作者: Louis Bresson,   Christopher Moran,  

 

期刊: Soil Science  (OVID Available online 2003)
卷期: Volume 168, issue 8  

页码: 585-594

 

ISSN:0038-075X

 

年代: 2003

 

出版商: OVID

 

关键词: Aggregate coalescence;bulk density;compaction;effective stress;microcracking;overburden pressure;surface crusting

 

数据来源: OVID

 

摘要:

Slumping of hardsetting seedbeds upon wetting is likely to determine the shrinking and development of strength on drying. Different processes have been invoked, including aggregate disruption, material relocation, and compaction.
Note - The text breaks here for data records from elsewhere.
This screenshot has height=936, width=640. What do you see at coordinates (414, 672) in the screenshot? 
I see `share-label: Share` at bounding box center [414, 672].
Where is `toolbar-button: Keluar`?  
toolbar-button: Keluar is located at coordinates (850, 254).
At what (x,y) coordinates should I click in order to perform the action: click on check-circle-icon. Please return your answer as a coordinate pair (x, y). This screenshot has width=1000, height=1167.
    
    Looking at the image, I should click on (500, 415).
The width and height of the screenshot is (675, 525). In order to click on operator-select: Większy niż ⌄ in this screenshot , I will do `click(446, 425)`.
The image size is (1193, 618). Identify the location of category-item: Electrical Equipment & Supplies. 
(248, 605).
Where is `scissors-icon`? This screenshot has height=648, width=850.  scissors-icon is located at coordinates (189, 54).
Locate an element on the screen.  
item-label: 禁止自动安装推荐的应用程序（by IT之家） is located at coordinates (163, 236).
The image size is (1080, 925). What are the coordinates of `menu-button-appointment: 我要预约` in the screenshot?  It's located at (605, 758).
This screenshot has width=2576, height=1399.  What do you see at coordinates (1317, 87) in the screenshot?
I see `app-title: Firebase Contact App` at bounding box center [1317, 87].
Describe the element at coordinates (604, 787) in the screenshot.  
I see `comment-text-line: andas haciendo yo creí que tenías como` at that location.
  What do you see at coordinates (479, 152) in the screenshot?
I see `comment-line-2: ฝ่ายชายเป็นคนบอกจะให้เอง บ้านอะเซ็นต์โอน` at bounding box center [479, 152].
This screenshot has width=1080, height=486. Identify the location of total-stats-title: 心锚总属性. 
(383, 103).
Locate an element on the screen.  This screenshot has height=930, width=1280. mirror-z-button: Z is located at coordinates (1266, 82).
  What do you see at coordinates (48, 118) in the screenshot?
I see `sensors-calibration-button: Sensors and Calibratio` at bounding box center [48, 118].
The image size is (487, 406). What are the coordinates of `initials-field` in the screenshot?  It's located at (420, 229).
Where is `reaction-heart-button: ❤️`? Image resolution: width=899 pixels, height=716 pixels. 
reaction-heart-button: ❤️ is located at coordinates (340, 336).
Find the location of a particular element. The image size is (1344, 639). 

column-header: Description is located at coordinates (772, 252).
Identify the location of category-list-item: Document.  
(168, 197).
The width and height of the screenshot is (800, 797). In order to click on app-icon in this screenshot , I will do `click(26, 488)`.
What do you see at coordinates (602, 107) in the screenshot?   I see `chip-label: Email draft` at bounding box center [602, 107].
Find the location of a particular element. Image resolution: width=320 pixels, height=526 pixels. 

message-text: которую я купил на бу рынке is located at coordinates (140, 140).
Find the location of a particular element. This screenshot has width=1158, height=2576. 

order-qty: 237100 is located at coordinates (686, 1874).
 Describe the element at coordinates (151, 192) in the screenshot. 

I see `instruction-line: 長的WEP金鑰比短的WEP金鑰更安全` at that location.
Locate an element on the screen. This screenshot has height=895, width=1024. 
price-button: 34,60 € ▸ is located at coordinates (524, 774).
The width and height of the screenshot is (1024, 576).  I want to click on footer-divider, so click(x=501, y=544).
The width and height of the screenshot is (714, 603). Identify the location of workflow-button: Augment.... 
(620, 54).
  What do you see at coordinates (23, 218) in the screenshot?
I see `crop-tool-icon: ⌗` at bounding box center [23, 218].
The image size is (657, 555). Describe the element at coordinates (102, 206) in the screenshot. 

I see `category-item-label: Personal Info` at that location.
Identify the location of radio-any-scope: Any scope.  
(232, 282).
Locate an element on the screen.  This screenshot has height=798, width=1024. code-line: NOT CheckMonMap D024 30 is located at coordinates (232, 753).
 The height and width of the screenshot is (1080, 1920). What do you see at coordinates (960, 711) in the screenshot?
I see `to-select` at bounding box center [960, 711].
To gain a better understanding of the role played by compaction compared with aggregate disruption in seedbed slumping and shrinking, mechanical analysis was combined with previous morphogenetical description. The global structural behavior of repacked seedbeds of a hardsetting sandy loam soil was studied after wetting and again after subsequent drying. Bulk density was measured in 5-mm-depth increments using gamma attenuation, and water content was determined at 10-mm-depth increments. Various wetting conditions were used to simulate a range of climatic and management conditions, including flood irrigation, furrow irrigation of a formed seedbed, drip irrigation, and rainfall. Aggregate coalescence under overburden pressure played the main role in slumping, even though microcracking enhanced coalescence. Most of the slumping occurred at calculated effective stress > 1.1 kPa. Intense aggregate breakdown at the top of seedbeds under fast wetting led to slight slumping because the resulting clogging of the initial interaggregate packing voids was balanced, in part, by the increase in microporosity resulting from aggregate disruption. However, aggregate coalescence induced by overburden pressure developing at the seedbed bottom often resulted in a strong decrease in total porosity. The effect of rainfall kinetic energy on crust bulk density was strong compared with the effect of fast wetting (bulk density increase of about 0.07 Mg m−3and 0.03 Mg m−3, respectively) and could be ascribed to compaction rather than to aggregate breakdown. Shrinking on drying was related to the continuity of the microstructure resulting from wetting rather than to the intensity of slumping. Aggregate breakdown led to more shrinking than did aggregate coalescence.